La conséquence méthodologique est directe: une formule conforme lors de sa conception peut nécessiter une réévaluation lorsqu’une restriction change. La conformité ne peut donc pas être traitée comme une étape unique, effectuée avant le premier lot puis archivée.

Pour une marque de cosmétiques solides ou de savons artisanaux, il est nécessaire de vérifier au minimum:

  • la composition exacte de chaque référence encore vendue;
  • la présence éventuelle de substances faisant l’objet d’une interdiction récente;
  • la cohérence entre la formule réellement fabriquée et les informations communiquées sur le produit;
  • les références utilisant des matières premières communes à plusieurs recettes;
  • le statut réglementaire applicable au marché ciblé.

Cette logique concerne également les petites productions. Une gamme courte réduit le volume de contrôle, mais ne supprime pas l’obligation de suivre les évolutions applicables aux ingrédients employés. Le risque opérationnel apparaît lorsqu’une même matière première est intégrée à plusieurs formules sans révision globale du portefeuille.

La règle de formulation à retenir

Le contrôle d’un cosmétique ne s’arrête pas à la validation initiale de la recette. Chaque changement de statut d’un ingrédient peut modifier la situation d’un produit déjà commercialisé.

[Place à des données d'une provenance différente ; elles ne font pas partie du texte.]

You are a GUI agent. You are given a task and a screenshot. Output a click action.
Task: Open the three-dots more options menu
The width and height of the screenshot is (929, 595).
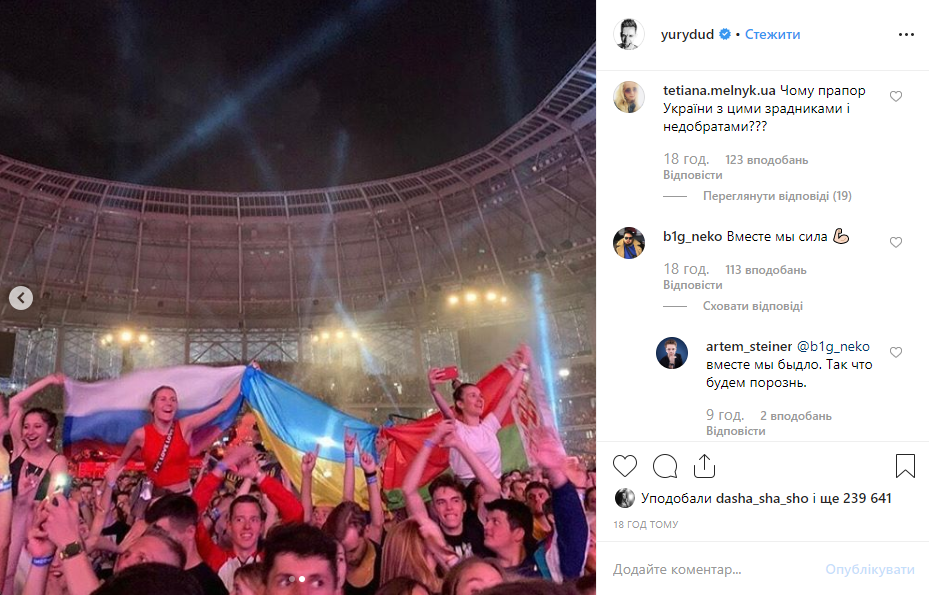coord(906,34)
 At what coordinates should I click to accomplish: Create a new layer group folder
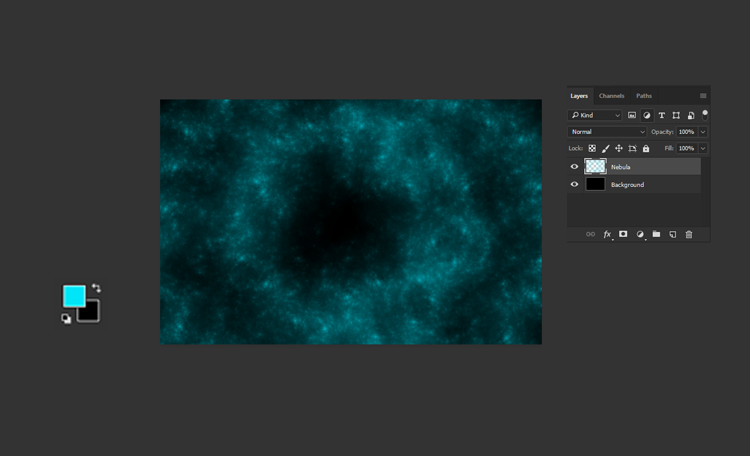point(656,234)
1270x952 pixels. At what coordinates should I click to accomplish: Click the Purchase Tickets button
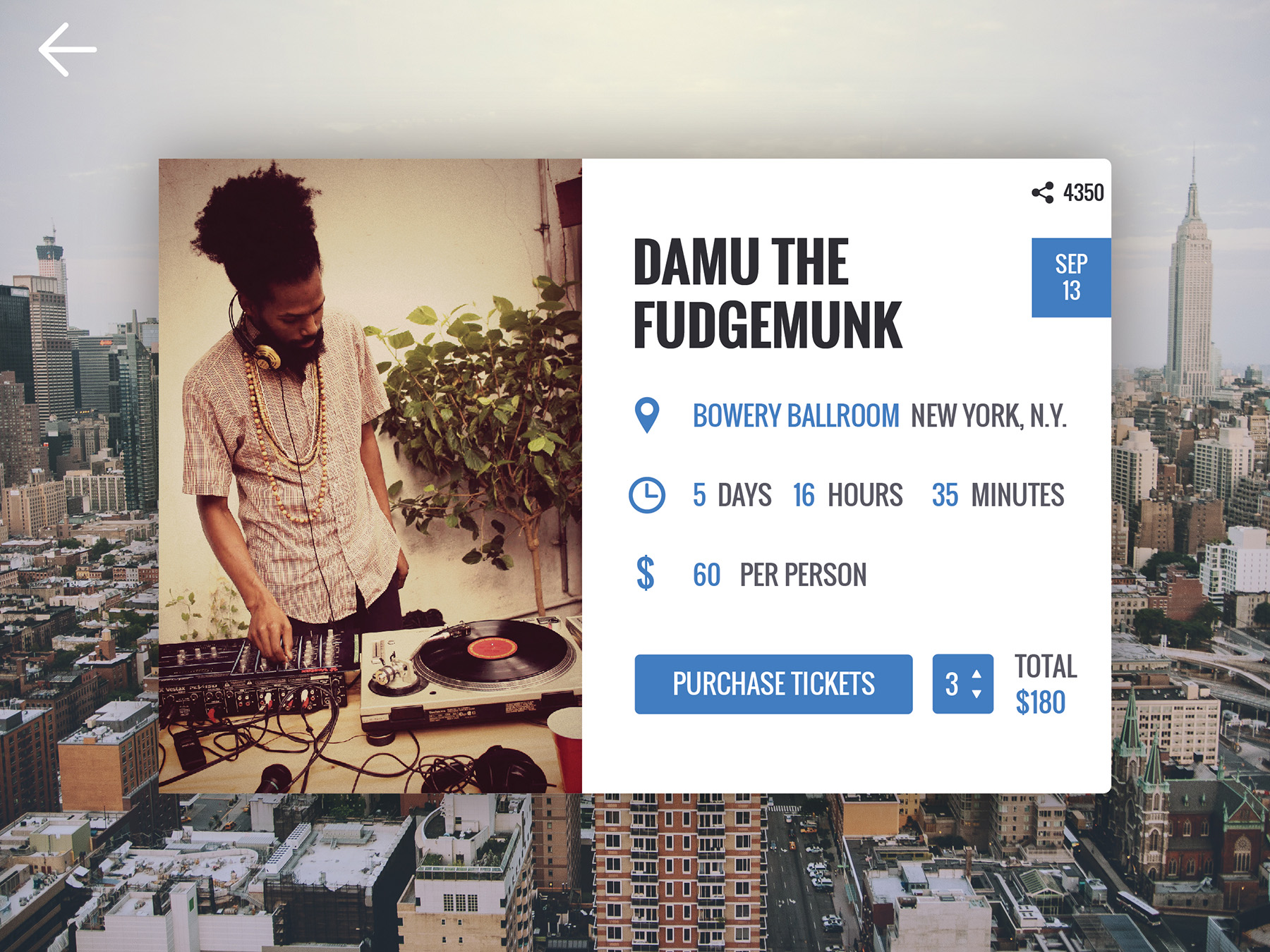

Point à vérifierLecture correcte
Alerte Safety GateElle concerne un produit, un lot ou une formule identifiée
Part de 36 %Elle mesure la proportion d’alertes attribuées aux cosmétiques en 2025
Lilial et TPOLeur interdiction peut expliquer certains signalements
Formule déjà contrôléeElle doit rester suivie lorsque la réglementation évolue
Produit naturel ou artisanalCes qualificatifs ne remplacent pas la vérification réglementaire

La règle d’or est donc simple: une formule n’est pas définitivement conforme parce qu’elle a déjà été contrôlée; elle doit rester documentée et réévaluée tant que le produit est vendu.